** start of Excerpt provided **
Max. Mac Address Learn Limits

Port Authentication

VLAN Hopping:

  • Hacker can negotiate a TRUNK with the Switch and can move b/w VLANs easily.
  • This happens because the default state of every port is Dynamic Desirable.

Private VLANs:

The common concept is VLANs within VLANs.

  • Private VLANs has sub-vlans, it contains a Main VLAN called "PRIMARY-VLAN".
  • Private VLANs can only be configured in a TRANSPARENT Mode.
  • There can only be 1 ISOLATED or COMMUNITY VLAN per Primary VLAN.
  • Private VLANs provide ISOLATION and GROUPING within a VLAN.

There are three types of sub-vlans:

  • Promiscuous

    It’s a port in Primary VLAN which can be reached by all Isolated and Community Ports

    Isolated

    It’s a port in Primary VLAN but can't connect to any other port

    Community

    It’s a group of ports in Primary VLANs which can connect to each other and they can also reach Promiscuous Port but they can't reach any ISOLATED Ports.

Configuration:

Vlan 100

Private-vlan primary

Vlan 110

Private-vlan isolated

Vlan 120

Private-vlan community

Vlan 100

Private-vlan association 110,120

Interface fast1/1

Description Private Isolated VLAN 100

Switchport mode private-vlan host

Switchport private-vlan host-association 100 110

Interface fast1/2

Description Private Community VLAN 100

Switchport mode private-vlan host

Switchport private-vlan host-association 100 120

Interface fast1/3

Description Private Community VLAN 100

Switchport mode private-vlan promiscuous

Switchport private-vlan mapping 100 110,120

Verification:

Show vlan private-vlan

Spoofing Attacks:

Ip dhcp snooping trust

Listens to ARP / DHCP Requests, makes IP to Mac Bindings Table

Ip verify source vlan dhcp-snooping port-security

Ip source guard enablement.

Spanning Tree Attacks:

Spanning-tree bpduguard enable

Blocks (shutsdown - errdisable)a Port which is not destined to receive any BPDUs

Spanning-tree guard root

Root Guard, protects a port to receive superior BPDUs on a root-guard enabled port. This is enabled only on Root and Backup-Root Switches

Best Practices:

  1. Disable CDP Whenever Possible.
  2. Lock down the spanning tree.
  3. Disable Trunk Negotiation and use manual negotiation.
  4. Place unused ports in a blackhole vlan or blocked vlan.
  5. Enable SwitchPort host (enables access mode, enables portfast, disables channelgroup)
  6. Use SSH whenever possible for doing Switched Configuration.
** end of Excerpt provided **
● Given request 1: Rewrite the switch security notes from "1. Disable CDP" through "portfast, disables channelgroup)", substituting "black hole" for "blackhole".
These entries have no connection to the switch security notes.
** start of Raw records **
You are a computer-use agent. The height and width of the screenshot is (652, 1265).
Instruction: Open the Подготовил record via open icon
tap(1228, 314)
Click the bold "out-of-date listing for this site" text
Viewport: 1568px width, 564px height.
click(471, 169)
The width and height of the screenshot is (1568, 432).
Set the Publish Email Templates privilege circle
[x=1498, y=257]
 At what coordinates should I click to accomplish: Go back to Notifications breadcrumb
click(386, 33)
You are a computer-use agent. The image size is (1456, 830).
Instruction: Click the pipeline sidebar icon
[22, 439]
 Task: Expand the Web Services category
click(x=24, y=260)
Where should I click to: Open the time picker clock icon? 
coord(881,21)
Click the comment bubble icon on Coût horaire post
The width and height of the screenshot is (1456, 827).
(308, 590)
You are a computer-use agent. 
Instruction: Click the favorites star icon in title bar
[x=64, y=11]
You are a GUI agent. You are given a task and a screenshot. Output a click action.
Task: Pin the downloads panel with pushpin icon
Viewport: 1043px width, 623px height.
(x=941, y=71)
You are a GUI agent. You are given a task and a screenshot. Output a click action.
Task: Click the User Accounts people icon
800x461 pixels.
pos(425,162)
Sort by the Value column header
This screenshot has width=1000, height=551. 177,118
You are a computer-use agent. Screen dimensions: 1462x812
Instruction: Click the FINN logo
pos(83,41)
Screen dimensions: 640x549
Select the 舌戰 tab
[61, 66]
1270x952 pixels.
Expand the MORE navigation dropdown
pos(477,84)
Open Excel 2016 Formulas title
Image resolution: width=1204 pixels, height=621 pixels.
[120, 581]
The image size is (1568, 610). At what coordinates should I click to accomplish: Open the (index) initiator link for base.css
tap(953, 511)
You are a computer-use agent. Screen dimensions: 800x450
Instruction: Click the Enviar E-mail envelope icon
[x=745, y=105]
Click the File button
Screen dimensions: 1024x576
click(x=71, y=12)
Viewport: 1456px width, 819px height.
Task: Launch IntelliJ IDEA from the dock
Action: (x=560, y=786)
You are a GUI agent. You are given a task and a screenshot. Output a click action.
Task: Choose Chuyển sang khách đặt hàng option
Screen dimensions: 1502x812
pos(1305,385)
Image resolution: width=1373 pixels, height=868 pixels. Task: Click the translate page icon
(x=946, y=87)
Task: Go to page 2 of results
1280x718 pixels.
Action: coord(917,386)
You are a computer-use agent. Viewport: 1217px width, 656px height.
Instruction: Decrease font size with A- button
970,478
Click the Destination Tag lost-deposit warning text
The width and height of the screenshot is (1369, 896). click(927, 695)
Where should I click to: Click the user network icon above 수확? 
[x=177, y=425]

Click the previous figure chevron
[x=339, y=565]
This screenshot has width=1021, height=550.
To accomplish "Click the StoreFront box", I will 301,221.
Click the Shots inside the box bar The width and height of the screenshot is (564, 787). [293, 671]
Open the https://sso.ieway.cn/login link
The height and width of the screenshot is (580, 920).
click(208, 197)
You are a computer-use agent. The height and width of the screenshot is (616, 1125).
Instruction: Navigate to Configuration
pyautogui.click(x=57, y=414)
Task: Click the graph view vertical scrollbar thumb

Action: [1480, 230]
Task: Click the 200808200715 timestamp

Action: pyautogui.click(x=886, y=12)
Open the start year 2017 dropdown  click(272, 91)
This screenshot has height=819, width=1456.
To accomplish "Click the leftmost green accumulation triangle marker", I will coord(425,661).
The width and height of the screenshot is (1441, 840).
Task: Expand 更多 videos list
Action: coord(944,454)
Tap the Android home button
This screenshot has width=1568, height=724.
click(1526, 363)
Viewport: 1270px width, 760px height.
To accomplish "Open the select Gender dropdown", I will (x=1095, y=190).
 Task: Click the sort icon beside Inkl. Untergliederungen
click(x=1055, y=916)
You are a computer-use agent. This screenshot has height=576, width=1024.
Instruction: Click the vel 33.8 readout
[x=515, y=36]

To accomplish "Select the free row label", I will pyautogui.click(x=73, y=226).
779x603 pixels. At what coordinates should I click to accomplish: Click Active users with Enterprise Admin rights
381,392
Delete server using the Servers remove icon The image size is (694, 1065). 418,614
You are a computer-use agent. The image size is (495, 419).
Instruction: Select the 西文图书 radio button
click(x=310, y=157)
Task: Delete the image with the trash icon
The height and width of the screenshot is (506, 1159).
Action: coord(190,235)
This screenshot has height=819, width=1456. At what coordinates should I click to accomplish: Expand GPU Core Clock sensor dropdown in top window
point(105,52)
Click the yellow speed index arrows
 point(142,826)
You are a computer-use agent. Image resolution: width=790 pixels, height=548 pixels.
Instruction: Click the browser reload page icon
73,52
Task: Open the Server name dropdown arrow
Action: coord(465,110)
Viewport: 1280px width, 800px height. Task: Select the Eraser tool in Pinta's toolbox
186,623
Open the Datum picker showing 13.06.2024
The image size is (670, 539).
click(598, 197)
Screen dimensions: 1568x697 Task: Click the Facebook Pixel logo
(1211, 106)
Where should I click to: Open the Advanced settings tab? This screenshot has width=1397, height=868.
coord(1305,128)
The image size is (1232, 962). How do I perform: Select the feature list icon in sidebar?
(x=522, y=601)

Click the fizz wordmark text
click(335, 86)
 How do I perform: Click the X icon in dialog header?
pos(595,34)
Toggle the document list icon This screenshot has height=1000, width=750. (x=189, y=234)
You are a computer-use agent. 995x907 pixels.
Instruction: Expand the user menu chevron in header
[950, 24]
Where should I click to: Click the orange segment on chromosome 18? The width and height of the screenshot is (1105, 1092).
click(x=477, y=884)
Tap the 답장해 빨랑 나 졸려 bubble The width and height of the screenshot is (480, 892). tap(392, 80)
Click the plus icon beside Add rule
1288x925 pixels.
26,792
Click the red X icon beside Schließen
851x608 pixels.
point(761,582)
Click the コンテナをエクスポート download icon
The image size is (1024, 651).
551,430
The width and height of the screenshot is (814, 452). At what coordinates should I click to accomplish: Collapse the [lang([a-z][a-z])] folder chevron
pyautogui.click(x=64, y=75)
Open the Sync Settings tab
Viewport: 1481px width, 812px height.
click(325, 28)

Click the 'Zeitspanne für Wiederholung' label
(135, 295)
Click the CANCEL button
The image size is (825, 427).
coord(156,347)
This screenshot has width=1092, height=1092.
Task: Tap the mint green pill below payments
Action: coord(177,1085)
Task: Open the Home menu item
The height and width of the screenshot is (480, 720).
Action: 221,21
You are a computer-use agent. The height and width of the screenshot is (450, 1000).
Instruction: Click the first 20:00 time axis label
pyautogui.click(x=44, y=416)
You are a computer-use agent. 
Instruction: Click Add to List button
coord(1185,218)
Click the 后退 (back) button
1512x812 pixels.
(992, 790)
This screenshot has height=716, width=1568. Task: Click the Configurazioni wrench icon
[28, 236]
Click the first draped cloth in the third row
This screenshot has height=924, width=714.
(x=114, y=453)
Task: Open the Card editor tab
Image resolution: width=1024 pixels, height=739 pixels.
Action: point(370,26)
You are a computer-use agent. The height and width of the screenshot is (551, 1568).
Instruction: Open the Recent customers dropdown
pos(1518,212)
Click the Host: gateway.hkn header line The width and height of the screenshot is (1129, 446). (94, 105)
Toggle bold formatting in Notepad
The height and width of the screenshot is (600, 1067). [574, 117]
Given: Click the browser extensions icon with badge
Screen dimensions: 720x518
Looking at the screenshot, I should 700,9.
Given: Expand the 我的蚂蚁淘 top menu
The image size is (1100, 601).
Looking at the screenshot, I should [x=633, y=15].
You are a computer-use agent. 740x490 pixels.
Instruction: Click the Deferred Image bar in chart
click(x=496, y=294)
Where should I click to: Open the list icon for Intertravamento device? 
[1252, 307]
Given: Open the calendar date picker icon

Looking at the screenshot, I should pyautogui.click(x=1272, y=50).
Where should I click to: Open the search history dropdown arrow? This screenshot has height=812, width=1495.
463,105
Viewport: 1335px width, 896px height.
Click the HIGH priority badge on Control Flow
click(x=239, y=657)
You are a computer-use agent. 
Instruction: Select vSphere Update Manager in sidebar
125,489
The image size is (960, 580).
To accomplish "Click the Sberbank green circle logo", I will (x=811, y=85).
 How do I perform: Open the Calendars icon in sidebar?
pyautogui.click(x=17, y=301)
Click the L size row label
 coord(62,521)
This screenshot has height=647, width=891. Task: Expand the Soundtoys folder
** end of Raw records **
● Given request 2: Copy the entries word for word, from the start of the data block through the line containing "pos(1305,385)".

● Written response 1:
1. Disable CDP Whenever Possible.
  2. Lock down the spanning tree.
  3. Disable Trunk Negotiation and use manual negotiation.
  4. Place unused ports in a black hole vlan or blocked vlan.
  5. Enable SwitchPort host (enables access mode, enables portfast, disables channelgroup)

● Written response 2:
You are a computer-use agent. The height and width of the screenshot is (652, 1265).
Instruction: Open the Подготовил record via open icon
tap(1228, 314)
Click the bold "out-of-date listing for this site" text
Viewport: 1568px width, 564px height.
click(471, 169)
The width and height of the screenshot is (1568, 432).
Set the Publish Email Templates privilege circle
[x=1498, y=257]
 At what coordinates should I click to accomplish: Go back to Notifications breadcrumb
click(386, 33)
You are a computer-use agent. The image size is (1456, 830).
Instruction: Click the pipeline sidebar icon
[22, 439]
 Task: Expand the Web Services category
click(x=24, y=260)
Where should I click to: Open the time picker clock icon? 
coord(881,21)
Click the comment bubble icon on Coût horaire post
The width and height of the screenshot is (1456, 827).
(308, 590)
You are a computer-use agent. 
Instruction: Click the favorites star icon in title bar
[x=64, y=11]
You are a GUI agent. You are given a task and a screenshot. Output a click action.
Task: Pin the downloads panel with pushpin icon
Viewport: 1043px width, 623px height.
(x=941, y=71)
You are a GUI agent. You are given a task and a screenshot. Output a click action.
Task: Click the User Accounts people icon
800x461 pixels.
pos(425,162)
Sort by the Value column header
This screenshot has width=1000, height=551. 177,118
You are a computer-use agent. Screen dimensions: 1462x812
Instruction: Click the FINN logo
pos(83,41)
Screen dimensions: 640x549
Select the 舌戰 tab
[61, 66]
1270x952 pixels.
Expand the MORE navigation dropdown
pos(477,84)
Open Excel 2016 Formulas title
Image resolution: width=1204 pixels, height=621 pixels.
[120, 581]
The image size is (1568, 610). At what coordinates should I click to accomplish: Open the (index) initiator link for base.css
tap(953, 511)
You are a computer-use agent. Screen dimensions: 800x450
Instruction: Click the Enviar E-mail envelope icon
[x=745, y=105]
Click the File button
Screen dimensions: 1024x576
click(x=71, y=12)
Viewport: 1456px width, 819px height.
Task: Launch IntelliJ IDEA from the dock
Action: (x=560, y=786)
You are a GUI agent. You are given a task and a screenshot. Output a click action.
Task: Choose Chuyển sang khách đặt hàng option
Screen dimensions: 1502x812
pos(1305,385)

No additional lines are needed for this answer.